Watching the news this morning, I had a sense of deja vu. My mind took me back to March 19, 2003. My husband and I were still living in Philadelphia. We were with another couple, enjoying a day of exploring Bucks County. We were browsing in a market when we heard President Bush announce that we were going to war in Iraq. We all looked at each other with a silent "oh no!".
This morning I am listening to the news, hearing that we are about to send missiles into Syria. I read a news site that says only 9% of the American people approve of that. Yet, it seems as if it's probably going to happen. I have that same sense of "oh no!".

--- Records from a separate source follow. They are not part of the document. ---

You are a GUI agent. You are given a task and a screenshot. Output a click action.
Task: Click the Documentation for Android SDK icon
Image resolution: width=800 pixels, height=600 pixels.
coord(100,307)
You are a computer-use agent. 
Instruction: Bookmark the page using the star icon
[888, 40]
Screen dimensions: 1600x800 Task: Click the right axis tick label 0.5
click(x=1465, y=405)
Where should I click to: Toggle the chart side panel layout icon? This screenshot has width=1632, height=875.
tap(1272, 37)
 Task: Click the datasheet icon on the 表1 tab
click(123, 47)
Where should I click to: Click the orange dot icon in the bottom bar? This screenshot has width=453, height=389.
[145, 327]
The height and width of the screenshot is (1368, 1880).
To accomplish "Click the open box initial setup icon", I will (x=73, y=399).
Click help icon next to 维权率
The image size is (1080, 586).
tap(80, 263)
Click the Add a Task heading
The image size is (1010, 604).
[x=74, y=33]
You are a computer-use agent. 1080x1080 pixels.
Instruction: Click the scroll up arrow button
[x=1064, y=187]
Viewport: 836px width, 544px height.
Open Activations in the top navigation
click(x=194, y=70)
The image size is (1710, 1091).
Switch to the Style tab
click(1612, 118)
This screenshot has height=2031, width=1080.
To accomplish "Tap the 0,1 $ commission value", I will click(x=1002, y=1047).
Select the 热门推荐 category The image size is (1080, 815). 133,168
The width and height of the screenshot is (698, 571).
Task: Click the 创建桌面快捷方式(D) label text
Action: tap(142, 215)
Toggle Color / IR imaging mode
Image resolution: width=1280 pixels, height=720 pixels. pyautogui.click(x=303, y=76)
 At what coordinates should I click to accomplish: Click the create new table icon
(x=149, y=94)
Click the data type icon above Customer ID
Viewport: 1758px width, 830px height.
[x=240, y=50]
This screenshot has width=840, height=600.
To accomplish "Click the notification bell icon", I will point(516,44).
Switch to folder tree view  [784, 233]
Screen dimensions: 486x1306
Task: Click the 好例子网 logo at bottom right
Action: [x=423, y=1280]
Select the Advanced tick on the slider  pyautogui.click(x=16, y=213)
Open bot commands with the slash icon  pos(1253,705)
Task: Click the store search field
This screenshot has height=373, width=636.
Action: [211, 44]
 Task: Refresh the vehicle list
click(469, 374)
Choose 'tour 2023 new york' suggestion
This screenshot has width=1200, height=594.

I see the photos. Heartbreaking and sad. People are being bombed out of their homes. Civilians of all ages are being killed. Who is carrying on this madness? Why? Is it because of religion, or ethnicity, or power? Does it matter? I can't see any chance that this world can have peace. Syria has warned of serious retaliation against the United States and says there will be "global chaos" if this begins. It makes me so sad. Yes, I am a little bit frightened by the prospect of World War III. But mostly I am just very, very sad. Our beautiful planet and much life on it would die. Look at nature; we have been given so much. But trees will die, flowers will die, mammals will die, fish will die, humans will die. The earth will be stricken. It's just all so sad.
As I look out my window I see a beautiful day. How many more like it will there be? Am I over-reacting? I hope so...
I've been told that I worry too much. Maybe this is an example. I am a Cancer, after all. They worry.